Navy files for patent on compact fusion reactor to power ships
President Donald Trump’s energy dominance narrative – fueled by the prolific production of oil and gas from America’s Shale Gale – recently got a boost from the United States Navy. The US Naval Air Warfare Center Aircraft Division filed a patent for a compact fusion reactor (CFR) last month, one that claims to improve upon the shortcomings of the Lockheed Martin Skunkworks CFR that uses similar “plasma confinement” technology.This has enormous potential not just for the navy but for energy production for the US as a whole. It would certainly be better than any current alternative energy source at this time.

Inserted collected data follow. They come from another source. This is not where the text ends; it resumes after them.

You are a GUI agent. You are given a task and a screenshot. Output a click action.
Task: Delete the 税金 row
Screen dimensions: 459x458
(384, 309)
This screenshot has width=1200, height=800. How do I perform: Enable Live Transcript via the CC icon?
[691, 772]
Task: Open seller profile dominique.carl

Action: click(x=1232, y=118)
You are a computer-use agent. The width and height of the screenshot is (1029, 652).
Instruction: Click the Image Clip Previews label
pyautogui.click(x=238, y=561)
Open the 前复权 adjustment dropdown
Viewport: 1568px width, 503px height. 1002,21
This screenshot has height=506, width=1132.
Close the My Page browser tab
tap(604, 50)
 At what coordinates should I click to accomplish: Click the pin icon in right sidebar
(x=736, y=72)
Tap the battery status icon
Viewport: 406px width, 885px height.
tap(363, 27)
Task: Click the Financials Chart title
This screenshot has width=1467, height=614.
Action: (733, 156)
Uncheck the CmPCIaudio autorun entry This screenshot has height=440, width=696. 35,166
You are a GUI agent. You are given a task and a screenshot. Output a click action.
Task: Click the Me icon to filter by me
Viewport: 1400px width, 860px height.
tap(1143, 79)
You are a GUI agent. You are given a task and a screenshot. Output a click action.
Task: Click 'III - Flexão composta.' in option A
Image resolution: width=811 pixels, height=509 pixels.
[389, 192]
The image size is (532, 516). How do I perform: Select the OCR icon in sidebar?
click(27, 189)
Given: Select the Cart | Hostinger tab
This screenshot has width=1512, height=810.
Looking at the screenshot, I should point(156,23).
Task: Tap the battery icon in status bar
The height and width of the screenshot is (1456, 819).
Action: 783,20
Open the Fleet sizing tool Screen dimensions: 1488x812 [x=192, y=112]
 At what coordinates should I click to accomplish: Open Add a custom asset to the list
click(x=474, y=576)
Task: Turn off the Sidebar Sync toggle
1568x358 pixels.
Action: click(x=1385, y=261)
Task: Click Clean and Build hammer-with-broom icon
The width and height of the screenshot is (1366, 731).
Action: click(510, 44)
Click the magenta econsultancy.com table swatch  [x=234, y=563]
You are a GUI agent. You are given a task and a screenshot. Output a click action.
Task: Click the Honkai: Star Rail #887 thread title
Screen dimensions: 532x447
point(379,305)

The man behind the state-of-the-art design is US Navy researcher Salvatore Cezar Pais, who received major publicity for patenting room-temperature superconductors and a suspiciously UFO-like aircraft that uses “anti-gravity” technology.
If it sounds like science fiction, that’s because it sort of is.
Nuclear fusion, the reaction that powers the sun, has been the elusive dream of the scientific community for decades. Theoretically, a fusion power plant would be able to produce near-limitless amounts of clean, safe energy from a small amount of electricity and a handful of hydrogen isotopes.
A fusion reaction is impossible to replicate in its perfect form because laboratory conditions cannot recreate the gravitational force of a star, but that hasn’t stopped scientists from trying. The US Navy patent claims that it can achieve these enormous amounts of energy in a compact device through the use of spinning dynamic fusors – plasma containment devices – which keep nuclear plasma stable in a way that mimics the mass of the sun.
The patent also states that the resulting fusion reaction would produce a net energy gain (more energy emitted than enters the system), which would be an unprecedented first for manmade fusion reactors.
If it works, the Navy patented CFR could replace the fission nuclear reactors used in almost 150 naval vessels – most of which operate under the 100 MW range. In fact, a CFR the size of a small car could be utilized in any peaceful or wartime scenario where energy is needed, from ships to jets to tanks to remote military bases.